Merge `months` into a single DataFrame: `yellow`.

In [3]:
yellow = pd.concat(months, ignore_index=True)
yellow.columns = ['pickup_datetime', 'taxi_zone']

### 2.2 Create an hourly timestamp

Truncate `pickup_datetime` to groupby every trips that are starting from the same `taxi_zone` at the same hourly time.

In [5]:
# convert to datetime
yellow.pickup_datetime = pd.to_datetime(yellow.pickup_datetime, utc=True)

# Truncate the datetime to groupby by hour each trip
yellow.pickup_datetime = yellow.pickup_datetime.dt.floor('h')
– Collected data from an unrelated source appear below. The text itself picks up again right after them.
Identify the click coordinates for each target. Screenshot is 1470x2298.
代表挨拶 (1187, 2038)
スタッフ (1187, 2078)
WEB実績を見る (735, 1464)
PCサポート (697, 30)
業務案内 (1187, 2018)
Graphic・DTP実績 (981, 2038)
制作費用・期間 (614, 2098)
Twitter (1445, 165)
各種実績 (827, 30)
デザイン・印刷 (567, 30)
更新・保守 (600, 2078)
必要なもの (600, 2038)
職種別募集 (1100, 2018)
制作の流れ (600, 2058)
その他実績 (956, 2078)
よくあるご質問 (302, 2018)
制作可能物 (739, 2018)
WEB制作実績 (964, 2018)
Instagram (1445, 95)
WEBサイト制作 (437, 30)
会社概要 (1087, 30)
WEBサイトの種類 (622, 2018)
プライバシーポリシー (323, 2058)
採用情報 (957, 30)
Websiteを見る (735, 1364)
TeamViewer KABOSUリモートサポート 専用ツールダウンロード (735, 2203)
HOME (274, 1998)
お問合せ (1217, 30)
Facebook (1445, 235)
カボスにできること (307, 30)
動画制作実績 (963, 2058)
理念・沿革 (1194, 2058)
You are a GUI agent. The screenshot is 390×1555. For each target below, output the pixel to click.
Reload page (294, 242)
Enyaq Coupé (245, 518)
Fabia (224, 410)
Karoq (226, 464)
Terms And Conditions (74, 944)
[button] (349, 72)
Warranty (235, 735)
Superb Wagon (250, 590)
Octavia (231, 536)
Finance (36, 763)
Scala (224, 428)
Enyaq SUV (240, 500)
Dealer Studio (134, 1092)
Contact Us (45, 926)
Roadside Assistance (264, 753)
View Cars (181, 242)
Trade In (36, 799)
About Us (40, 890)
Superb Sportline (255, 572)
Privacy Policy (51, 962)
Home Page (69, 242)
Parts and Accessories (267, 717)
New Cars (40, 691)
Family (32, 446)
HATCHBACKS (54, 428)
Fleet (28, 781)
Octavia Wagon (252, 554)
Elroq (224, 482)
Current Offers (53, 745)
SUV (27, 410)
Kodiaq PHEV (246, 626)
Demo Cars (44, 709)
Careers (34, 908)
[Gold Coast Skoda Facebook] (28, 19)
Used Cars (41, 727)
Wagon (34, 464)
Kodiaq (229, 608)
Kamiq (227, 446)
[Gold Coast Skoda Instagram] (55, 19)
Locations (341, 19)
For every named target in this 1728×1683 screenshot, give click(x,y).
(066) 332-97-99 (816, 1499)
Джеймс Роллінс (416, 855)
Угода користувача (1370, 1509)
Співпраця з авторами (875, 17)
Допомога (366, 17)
# Add column to count the number of trips in each taxi zone
yellow['trip_counter'] = np.ones(yellow.shape[0])
yellow = yellow.groupby(['pickup_datetime', 'taxi_zone']).sum()

### 2.3 Index on time
Set `pickup_datetime` as index.

In [6]:
yellow.reset_index(inplace=True)
yellow.set_index('pickup_datetime', inplace=True)

### 2.4 Last cleaning step
Filter unwanted lines added retrospectively.

In [7]:
yellow = yellow['2017-01-01 00:00':'2017-12-31 23:00']

## 3. Export Data

In [8]:
PATH = 'data/' # Modify to fit your data folder.

In [9]:
yellow.to_csv(PATH + 'yellow.csv', index=True)